Predictive Value of TyG Index for Depression in CHD Patients

On the basis of ROC curves, the area under the ROC curve was 0.76 (95% CI 0.687–0.829, P < 0.001) for predicting CHD depression by TyG index. The optimal cutoff value for TyG index to predict depression occurrence in CHD patients was determined as 1.613 when the Youden index reached its maximum value of 0.428, corresponding to a sensitivity of 45.1% and specificity of 97.7%. Refer to Figure 2.

Figure 2 Illustrates the ROC curve depicting the predictive value of TyG index for depression in CHD patients.

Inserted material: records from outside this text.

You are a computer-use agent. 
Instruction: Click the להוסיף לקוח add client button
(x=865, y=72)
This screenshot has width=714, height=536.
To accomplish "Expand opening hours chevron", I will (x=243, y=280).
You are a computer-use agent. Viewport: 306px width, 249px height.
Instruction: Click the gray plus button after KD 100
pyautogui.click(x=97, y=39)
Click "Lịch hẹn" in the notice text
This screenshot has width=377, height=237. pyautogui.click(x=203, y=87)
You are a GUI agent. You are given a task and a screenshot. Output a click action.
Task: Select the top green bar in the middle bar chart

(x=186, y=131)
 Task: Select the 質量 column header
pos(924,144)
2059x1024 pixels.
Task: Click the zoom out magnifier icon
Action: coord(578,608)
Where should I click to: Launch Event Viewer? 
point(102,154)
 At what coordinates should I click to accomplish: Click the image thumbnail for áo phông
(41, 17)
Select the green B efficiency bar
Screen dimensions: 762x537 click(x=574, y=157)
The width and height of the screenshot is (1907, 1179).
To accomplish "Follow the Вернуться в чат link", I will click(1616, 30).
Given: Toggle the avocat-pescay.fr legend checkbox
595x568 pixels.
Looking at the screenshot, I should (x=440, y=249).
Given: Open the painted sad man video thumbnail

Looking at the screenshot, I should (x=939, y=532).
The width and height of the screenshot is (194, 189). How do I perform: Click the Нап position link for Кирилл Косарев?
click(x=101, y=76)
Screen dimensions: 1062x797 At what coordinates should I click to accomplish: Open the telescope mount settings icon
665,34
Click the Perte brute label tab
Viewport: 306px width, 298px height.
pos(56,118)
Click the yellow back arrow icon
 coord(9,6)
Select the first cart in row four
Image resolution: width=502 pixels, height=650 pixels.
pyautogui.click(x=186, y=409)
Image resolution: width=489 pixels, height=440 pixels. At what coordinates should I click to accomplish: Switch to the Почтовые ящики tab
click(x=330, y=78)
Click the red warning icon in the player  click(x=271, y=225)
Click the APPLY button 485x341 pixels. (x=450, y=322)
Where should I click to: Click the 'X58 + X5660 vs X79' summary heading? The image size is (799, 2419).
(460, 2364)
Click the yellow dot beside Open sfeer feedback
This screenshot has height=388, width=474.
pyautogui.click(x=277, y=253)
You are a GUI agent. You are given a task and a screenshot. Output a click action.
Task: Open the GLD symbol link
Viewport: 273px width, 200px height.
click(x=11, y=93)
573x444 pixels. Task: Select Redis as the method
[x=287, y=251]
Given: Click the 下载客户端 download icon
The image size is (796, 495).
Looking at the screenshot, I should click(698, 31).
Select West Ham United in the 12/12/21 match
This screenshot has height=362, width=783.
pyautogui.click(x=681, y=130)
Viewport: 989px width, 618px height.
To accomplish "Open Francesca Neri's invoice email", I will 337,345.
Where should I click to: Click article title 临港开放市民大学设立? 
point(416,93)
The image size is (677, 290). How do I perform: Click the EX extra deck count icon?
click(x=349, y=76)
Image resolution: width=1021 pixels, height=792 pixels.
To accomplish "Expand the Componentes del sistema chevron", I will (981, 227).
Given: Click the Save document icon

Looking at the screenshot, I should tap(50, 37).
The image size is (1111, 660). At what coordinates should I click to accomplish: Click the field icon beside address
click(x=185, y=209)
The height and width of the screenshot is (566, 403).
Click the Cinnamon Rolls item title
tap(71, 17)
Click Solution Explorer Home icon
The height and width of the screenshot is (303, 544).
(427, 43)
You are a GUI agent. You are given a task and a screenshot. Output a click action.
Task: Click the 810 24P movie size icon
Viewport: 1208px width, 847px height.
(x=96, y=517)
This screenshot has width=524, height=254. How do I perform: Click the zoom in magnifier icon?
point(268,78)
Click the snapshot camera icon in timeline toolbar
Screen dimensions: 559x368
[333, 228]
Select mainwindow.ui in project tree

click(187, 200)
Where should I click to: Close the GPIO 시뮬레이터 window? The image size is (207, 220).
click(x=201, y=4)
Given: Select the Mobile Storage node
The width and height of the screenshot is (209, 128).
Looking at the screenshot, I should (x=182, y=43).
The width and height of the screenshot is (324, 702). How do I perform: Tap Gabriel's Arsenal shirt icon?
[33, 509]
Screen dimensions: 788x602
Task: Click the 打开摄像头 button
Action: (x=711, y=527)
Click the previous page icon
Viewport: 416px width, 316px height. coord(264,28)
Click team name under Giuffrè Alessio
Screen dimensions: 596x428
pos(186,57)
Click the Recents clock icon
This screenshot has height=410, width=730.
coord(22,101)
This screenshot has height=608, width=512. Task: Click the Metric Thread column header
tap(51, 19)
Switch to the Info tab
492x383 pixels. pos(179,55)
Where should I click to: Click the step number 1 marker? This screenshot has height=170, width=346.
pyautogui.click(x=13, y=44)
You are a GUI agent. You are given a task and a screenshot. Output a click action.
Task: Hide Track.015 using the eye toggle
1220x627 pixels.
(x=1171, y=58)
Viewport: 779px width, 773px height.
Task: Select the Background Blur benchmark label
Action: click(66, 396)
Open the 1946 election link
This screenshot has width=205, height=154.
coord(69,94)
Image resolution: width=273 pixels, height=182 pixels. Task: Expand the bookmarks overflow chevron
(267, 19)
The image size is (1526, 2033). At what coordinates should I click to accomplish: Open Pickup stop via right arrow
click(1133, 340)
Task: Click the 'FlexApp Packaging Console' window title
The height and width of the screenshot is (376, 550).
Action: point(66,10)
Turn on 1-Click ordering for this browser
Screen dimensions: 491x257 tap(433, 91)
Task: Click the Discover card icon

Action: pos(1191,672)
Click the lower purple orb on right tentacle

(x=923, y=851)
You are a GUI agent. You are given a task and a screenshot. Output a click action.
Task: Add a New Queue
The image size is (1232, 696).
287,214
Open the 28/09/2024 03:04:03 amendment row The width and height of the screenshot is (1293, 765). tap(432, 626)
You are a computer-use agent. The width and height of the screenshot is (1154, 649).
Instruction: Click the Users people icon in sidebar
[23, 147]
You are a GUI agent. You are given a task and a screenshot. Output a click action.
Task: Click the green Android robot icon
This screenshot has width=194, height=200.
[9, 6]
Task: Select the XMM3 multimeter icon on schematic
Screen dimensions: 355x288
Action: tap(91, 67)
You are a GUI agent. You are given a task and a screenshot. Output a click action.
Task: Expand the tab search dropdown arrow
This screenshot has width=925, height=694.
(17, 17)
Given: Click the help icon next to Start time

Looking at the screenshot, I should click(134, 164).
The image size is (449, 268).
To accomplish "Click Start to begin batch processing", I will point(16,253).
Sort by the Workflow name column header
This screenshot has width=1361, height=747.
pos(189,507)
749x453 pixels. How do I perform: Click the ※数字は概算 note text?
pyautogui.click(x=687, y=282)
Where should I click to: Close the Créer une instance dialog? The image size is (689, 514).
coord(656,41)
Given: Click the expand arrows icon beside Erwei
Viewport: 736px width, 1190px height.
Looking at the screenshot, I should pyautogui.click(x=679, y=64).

Comparison of Endpoint Event Incidence Between the Two Groups

A total of 197 eligible patients were included in this study. After a six-month follow-up, 86 patients (43.7%) experienced endpoint events, defined as readmission due to CHD or myocardial infarction within six months. Among them, 75 cases (49%) were from the depression group and 11 cases (25%) were from the non-depression group. The incidence of endpoint events was significantly higher in the depression group compared to the non-depression group (χ2=8.015, p=0.005), indicating that patients without depressive symptoms had a better prognosis. See Table 3.

Table 3 Comparison of Endpoint Event Incidence Between the Two Groups

Analysis of Prognostic Factors in CHD Patients

An analysis of potential prognostic factors affecting CHD patients revealed significant impacts on prognosis (endpoint events) from factors such as female sex, advanced age, and depression (p<0.05). See Table 4 for details.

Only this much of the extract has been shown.